(READING TEXT begins)

Concerning cultural competency, Lucita – 26 and from Mexico – told me, Doctors should try to make a cultural bridge with the Hispanic people. If any of them would say just 1 or 2 words in Spanish. Even if they just speak 2 words, I will feel much better, just because they try to use words to connect with us.
In populating their therapeutic landscapes with doctors who treated them with patience and respect, interviewees thought it was important both to avoid rude doctors – or counter their rudeness – and to actively seek kind and culturally competent care. In regard to the latter, a significant portion of the women I interviewed knew to avoid a certain large public hospital in Atlanta because it has a reputation for treating immigrants poorly, even if the service is relatively affordable. However, in being constrained by so many other factors, interviewees did not have the freedom to “shop around” for the perfect doctor. Instead many of them used boldness to, in a sense, demand respect and attention when they felt they weren’t receiving it. Many women proudly told me stories about how they stood up to doctors, which resulted in receiving better care. Dyanara, a 38-year-old mother of 3 from Mexico, described how she did this when she insisted on another nurse after the first nurse could not get a needle in her vein to draw blood during an appointment: When I was in for the cesarean, she [the nurse] pinched me here twice [trying to insert a needle]. I was working for a doctor and I learned how to do it [draw blood] in Mexico. I was telling her, “You’re wrong, you’re wrong.” And she told me, “Who has studied – you or me?” And I told her, “No, you don’t do it. Too many mistakes. Another nurse.” And I didn’t allow her. I already fight with the pediatrician – and he’s Hispanic, but he was very mean to me so now when he sees me, he’s, ‘Hi my lady – blah, blah, blah,’ and I’m sure he used to be ‘This woman!’ But that’s when I fight and defend myself and now he treats me with respect.
In light of the poor treatment the women I spoke with faced, it is evident how the therapeutic – in this case, receiving good medical care – can coexist with the non-therapeutic – in this case, the fear, mistreatment, and mental anguish that resulted. When these 2 things intermingle, a therapeutic landscape might be beneficial in the health sense but actually detrimental in a psychological and social sense, harkening back to Baer and Gesler’s 22 notion that therapeutic landscapes contain aspects that are not positive. However, many interviewees sought to reconcile the duality of the therapeutic and the non-therapeutic by seeking out doctors who would be kind, as well as exerting boldness and pushing back against doctors who were not.

(READING TEXT ends)

- **EXERCISE TASKS**
1. In the text on immigrant women's medical care, why did many of the women know to avoid a certain large public hospital in Atlanta?
2. Pick up the text on immigrant women's medical care after its final sentence and keep writing.
The data that follows has no connection to the text on immigrant women's medical care.

(RECORD SET begins)

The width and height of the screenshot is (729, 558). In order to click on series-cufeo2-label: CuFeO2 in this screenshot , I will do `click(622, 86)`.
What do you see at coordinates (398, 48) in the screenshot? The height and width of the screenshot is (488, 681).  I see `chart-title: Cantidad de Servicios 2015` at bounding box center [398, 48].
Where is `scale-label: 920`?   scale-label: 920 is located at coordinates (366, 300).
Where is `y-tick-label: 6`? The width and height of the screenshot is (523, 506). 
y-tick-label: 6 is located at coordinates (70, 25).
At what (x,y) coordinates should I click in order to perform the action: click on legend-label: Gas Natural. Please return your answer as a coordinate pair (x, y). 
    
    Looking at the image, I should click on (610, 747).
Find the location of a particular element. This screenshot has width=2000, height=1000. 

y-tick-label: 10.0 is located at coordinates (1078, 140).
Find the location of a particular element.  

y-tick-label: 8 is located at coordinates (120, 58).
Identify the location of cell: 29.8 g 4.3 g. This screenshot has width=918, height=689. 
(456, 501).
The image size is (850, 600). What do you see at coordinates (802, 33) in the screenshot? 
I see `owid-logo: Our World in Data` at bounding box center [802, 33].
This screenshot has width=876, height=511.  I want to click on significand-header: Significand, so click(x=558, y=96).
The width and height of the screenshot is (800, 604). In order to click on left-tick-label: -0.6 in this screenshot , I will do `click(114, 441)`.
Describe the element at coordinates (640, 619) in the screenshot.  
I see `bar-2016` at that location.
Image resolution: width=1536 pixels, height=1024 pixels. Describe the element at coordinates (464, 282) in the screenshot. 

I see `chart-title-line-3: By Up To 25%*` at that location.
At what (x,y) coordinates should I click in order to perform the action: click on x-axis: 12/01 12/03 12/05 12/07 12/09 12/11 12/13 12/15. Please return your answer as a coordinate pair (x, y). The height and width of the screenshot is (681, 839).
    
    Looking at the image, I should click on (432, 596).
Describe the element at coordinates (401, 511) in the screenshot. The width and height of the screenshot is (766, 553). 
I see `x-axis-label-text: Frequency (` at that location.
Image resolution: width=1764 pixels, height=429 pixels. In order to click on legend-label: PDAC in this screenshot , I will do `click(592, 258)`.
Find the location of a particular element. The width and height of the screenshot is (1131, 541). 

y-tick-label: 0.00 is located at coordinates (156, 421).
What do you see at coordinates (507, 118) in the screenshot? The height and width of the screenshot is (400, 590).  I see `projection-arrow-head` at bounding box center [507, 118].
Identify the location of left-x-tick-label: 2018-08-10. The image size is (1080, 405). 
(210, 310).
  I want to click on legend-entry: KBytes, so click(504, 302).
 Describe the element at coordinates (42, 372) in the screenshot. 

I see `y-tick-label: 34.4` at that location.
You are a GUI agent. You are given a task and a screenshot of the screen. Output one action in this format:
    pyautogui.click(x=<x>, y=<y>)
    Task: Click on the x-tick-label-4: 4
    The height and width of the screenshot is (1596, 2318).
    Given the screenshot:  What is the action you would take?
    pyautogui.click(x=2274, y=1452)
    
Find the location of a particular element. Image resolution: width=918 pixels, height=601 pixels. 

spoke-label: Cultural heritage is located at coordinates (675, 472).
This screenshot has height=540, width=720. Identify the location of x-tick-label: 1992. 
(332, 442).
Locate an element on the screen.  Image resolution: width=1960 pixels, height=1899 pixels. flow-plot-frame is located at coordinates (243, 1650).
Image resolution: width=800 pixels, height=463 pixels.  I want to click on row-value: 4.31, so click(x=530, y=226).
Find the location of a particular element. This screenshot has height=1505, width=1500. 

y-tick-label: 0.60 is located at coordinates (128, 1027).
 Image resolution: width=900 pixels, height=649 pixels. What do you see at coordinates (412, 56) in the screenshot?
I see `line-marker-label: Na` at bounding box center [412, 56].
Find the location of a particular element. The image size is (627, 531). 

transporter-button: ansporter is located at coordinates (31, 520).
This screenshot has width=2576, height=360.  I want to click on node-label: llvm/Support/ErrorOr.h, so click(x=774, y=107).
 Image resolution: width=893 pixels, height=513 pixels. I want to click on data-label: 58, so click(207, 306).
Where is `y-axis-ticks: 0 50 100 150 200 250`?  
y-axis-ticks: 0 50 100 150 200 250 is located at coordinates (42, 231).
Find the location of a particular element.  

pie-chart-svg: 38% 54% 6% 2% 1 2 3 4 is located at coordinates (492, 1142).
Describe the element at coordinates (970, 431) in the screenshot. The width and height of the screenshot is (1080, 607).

(RECORD SET ends)

- **RESULTS BY TASK**
1. It has a reputation for treating immigrants poorly.

2.
Familiarity and Security
As is common with first-generation immigrants, the women I spoke with blended health care modalities from both their home countries and receiving communities.49,54 Interviewees communicated with family, friends, and health professionals from their home countries to obtain health knowledge and sometimes even medicine itself (before it became unlawful to do so), which was more affordable. Anita, who had no kids and was from Mexico, explained, I used to receive medicine like that [by mail], but now my mother cannot send me unless it’s with a person and the person is to have – at the airport – the prescription. Before, my mom, she sent me FedEx – now you cannot by FedEx.
Many sought advice on natural remedies and relied greatly on certain herbs and foods – which varied from person to person depending on the country and region they were from – to maintain their health. The majority of interviewees who used these remedies purchased them in Mexican-owned and -run stores located in immigrant enclaves, such as the Buford Highway corridor, where they felt safe going. Herbal remedies were commonly used for reproductive health purposes. This excerpt of the conversation between Clara and my interpreter (both from Mexico) illustrates the familial sharing and importance of herbal health knowledge: Author: Do you follow the advice of friends or family? Clara: Yes, I do. For example, after the pregnancy, they say take basil seed, because all the air that gets in the stomach pregnancy – it helps you return to your size . . . Also, when I went into labor with my last one, my due date was past, so I needed to take epazote. Interpreter: [To me] It’s a very, very native herb. It’s a plant. It’s great. Also helps you with the menstruation, the monthly cramps. But you cannot take too much, because then you will . . . Clara: Abort. Well, miscarriage. There are some people who use this to miscarry. I used it because I wanted to give birth faster, so I did use that. Author: I didn’t know that. Can you buy this in stores? Interpreter: Yes! In the Mexican stores. I can show you. Clara: As a community, we follow the traditions of our ancestors and what our grandmothers tell us. For example, my grandmother said that the purple onion helps to take out the flames [heartburn].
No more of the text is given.